Le Guin's Revolution

The Dispossessed, Le Guin’s science fiction novel set on Anarres, a breakaway moon colony populated by anarchists, told more than one generation that “you cannot buy the revolution”.

The Dispossessed, Ursula Le Guin’s science fiction novel set on Anarres, a breakaway moon colony populated by anarchists, told more than one generation that “you cannot buy the revolution”. For many, the book would become much more than another over-the-counter-culture purchase, as it was a text that clearly engaged and expanded the realms of political possibility.

The syndicalist society of Anarres isn’t an ideal. It’s clear from the story that it’s not without its problems, social hierarchies persist and the phrase “don’t egoize” is occasionally employed as a thought-terminating cliché. It was a jumping off point, an alternative vision that still needed further vision. When Shevek, the novel’s protagonist, comes to the realisation that even in this society of anarchists, he is a revolutionary, he acknowledges that it was Anarres that made him one and so “[h]e could not rebel against his society, because his society, properly conceived, was a revolution – a permanent one.”

It may have been an ambiguous utopia, but Le Guin’s description of it was precise. The worldbuilding, which took in language, social outliers, work, play and family, did what generations of leftists had struggled to do and articulate a vision of a non-capitalist society that made sense. Le Guin’s clear prose convincingly answered the doubters: in a world without currency or hierarchical compulsion to work, it is not law or greed that forges social bonds, but humankind’s tendency towards the social and their need to be recognised socially.

In the 21st century, with neoliberalism seemingly victorious without challenge, it’s easy to see how reading The Dispossessed might be a bittersweet experience: escapism as a temporary reverie rather than liberation. A decade ago, there were media reports of an apparent malaise felt by cinema-goers who were so enthralled by the depiction of life on Pandora, the main planet in the film Avatar (whose space colonisation of space story draws strong parallels with Le Guin’s The Word for World is Forest), that the realisation they couldn’t live there led to depression. While the story may have been hyperbole, readers of The Dispossessed who, if not wanting to live on the moon, find Annaresti society attractive, might have felt empathy with the Avatar fans when they put the book down and realised that they live in a society where nation states and capitalism are so entrenched that is impossible to conceive of life without them.

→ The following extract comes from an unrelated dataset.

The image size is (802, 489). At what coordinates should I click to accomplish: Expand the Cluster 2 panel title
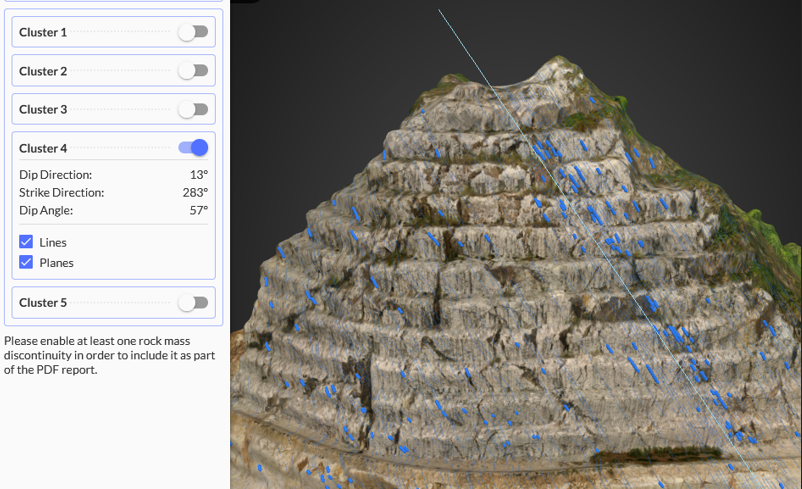(43, 71)
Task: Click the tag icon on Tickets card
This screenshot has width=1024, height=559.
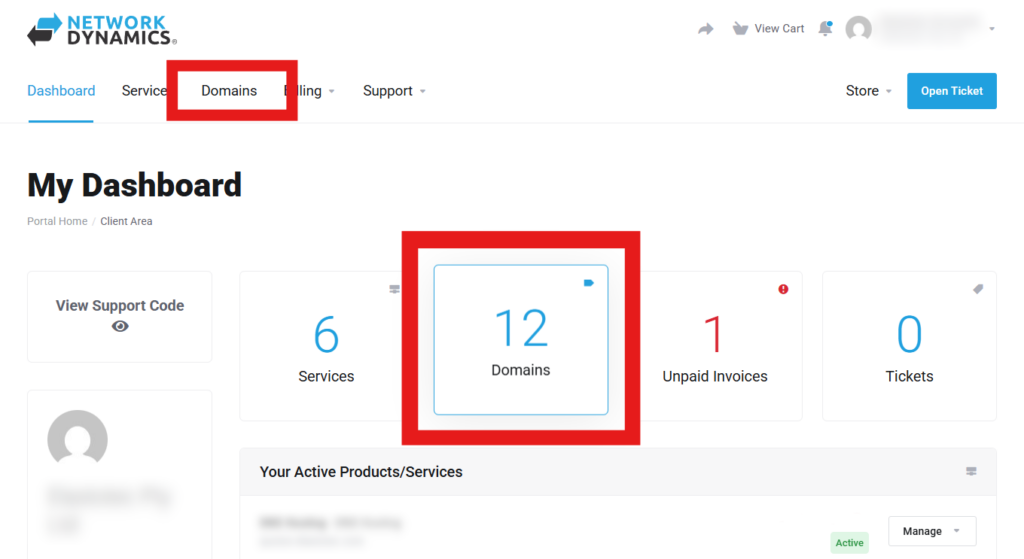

These were themes in Mark Fisher’s 2009 book Capitalist Realism, in which he describes the “reflexive impotence” of society in the face neoliberalism as TINA (There is no alternative) becomes not just a partisan political slogan but an all-encompassing “reality”, one that we know to be bogus, but must accept, as we cannot imagine any other way of living. As part of his thesis, Fisher brought in Le Guin’s The Lathe of Heaven as a metaphor for this era. The novel tells the story of a man whose dreams become manifest in new realities, and yet it is not just the protagonist who is cognizant of the shifts but everyone else on earth too. Despite this awareness that what was is no longer what is, they are powerless to change it and so accept the present and its newly existing history as real. Fisher saw this as applicable to late capitalism’s “ontological precarity”, where individuals recognise the fiction of bureaucracy and political narratives and yet simultaneously acknowledge it as a reality they must accept in order to thrive (and stay sane). Adam Curtis’s 2016 film HyperNormalisation explored similar themes of imprisonment, looking at how individuals in the West know that the system is corrupt, failing and unreal, but cannot envision anything outside of it.

Plato’s allegory of the cave, describes a scene where men chained in a cave perceive shadows on the walls as reality. It is only when the men are unchained and leave the cave, that they realise they have been tricked. The Lathe of Heaven, Capitalist Realism, and Hypernormalisation describe a world where the men are unchained and recognise the shadows on the wall as illusions, but remain in the cave, as there is no passage out.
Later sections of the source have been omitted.